Work required: Every line below should come back exactly as written, though the pictures stay out.

Data supplied:

====

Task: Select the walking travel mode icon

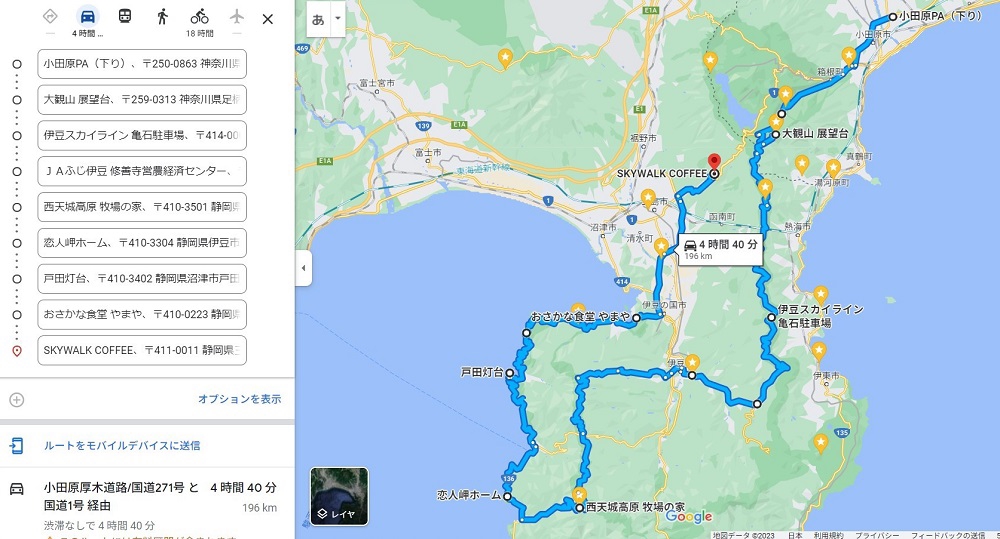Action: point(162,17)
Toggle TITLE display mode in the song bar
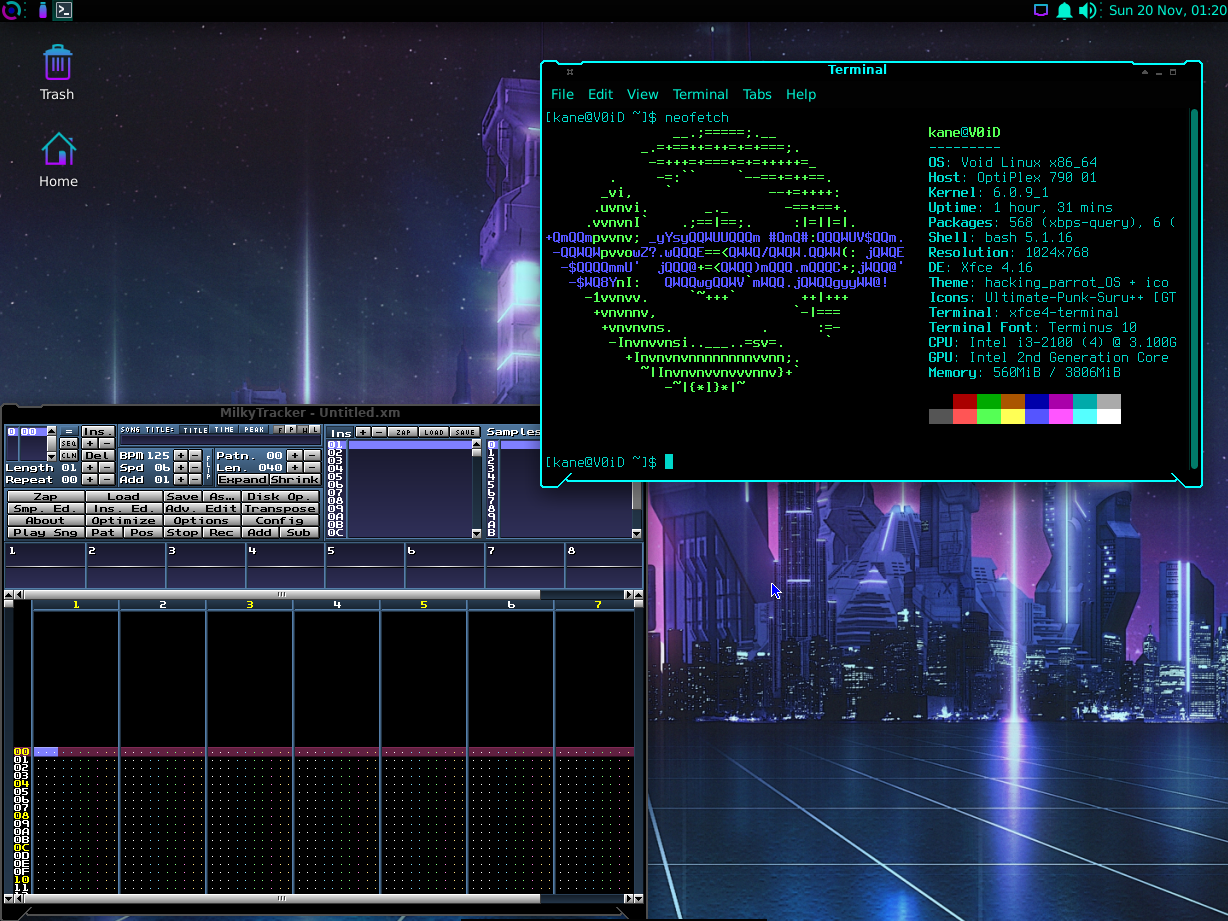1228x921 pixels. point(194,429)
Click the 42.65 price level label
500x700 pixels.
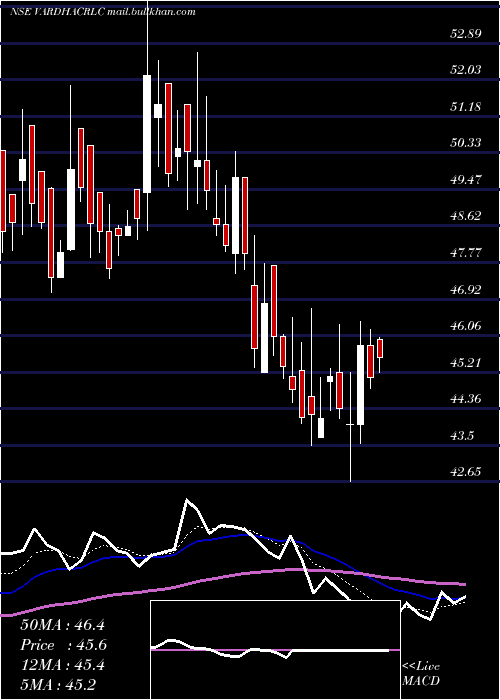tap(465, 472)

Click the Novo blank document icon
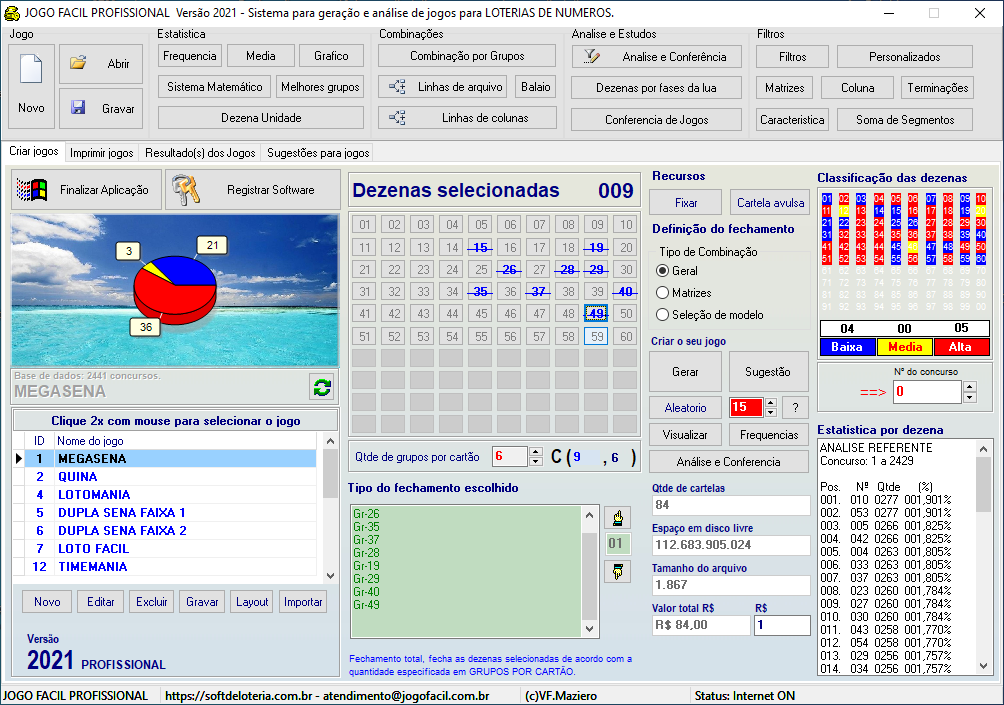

====

Output for this task:
Task: Select the walking travel mode icon

Action: point(162,17)
Toggle TITLE display mode in the song bar
1228x921 pixels. point(194,429)
Click the 42.65 price level label
500x700 pixels.
tap(465, 472)

Click the Novo blank document icon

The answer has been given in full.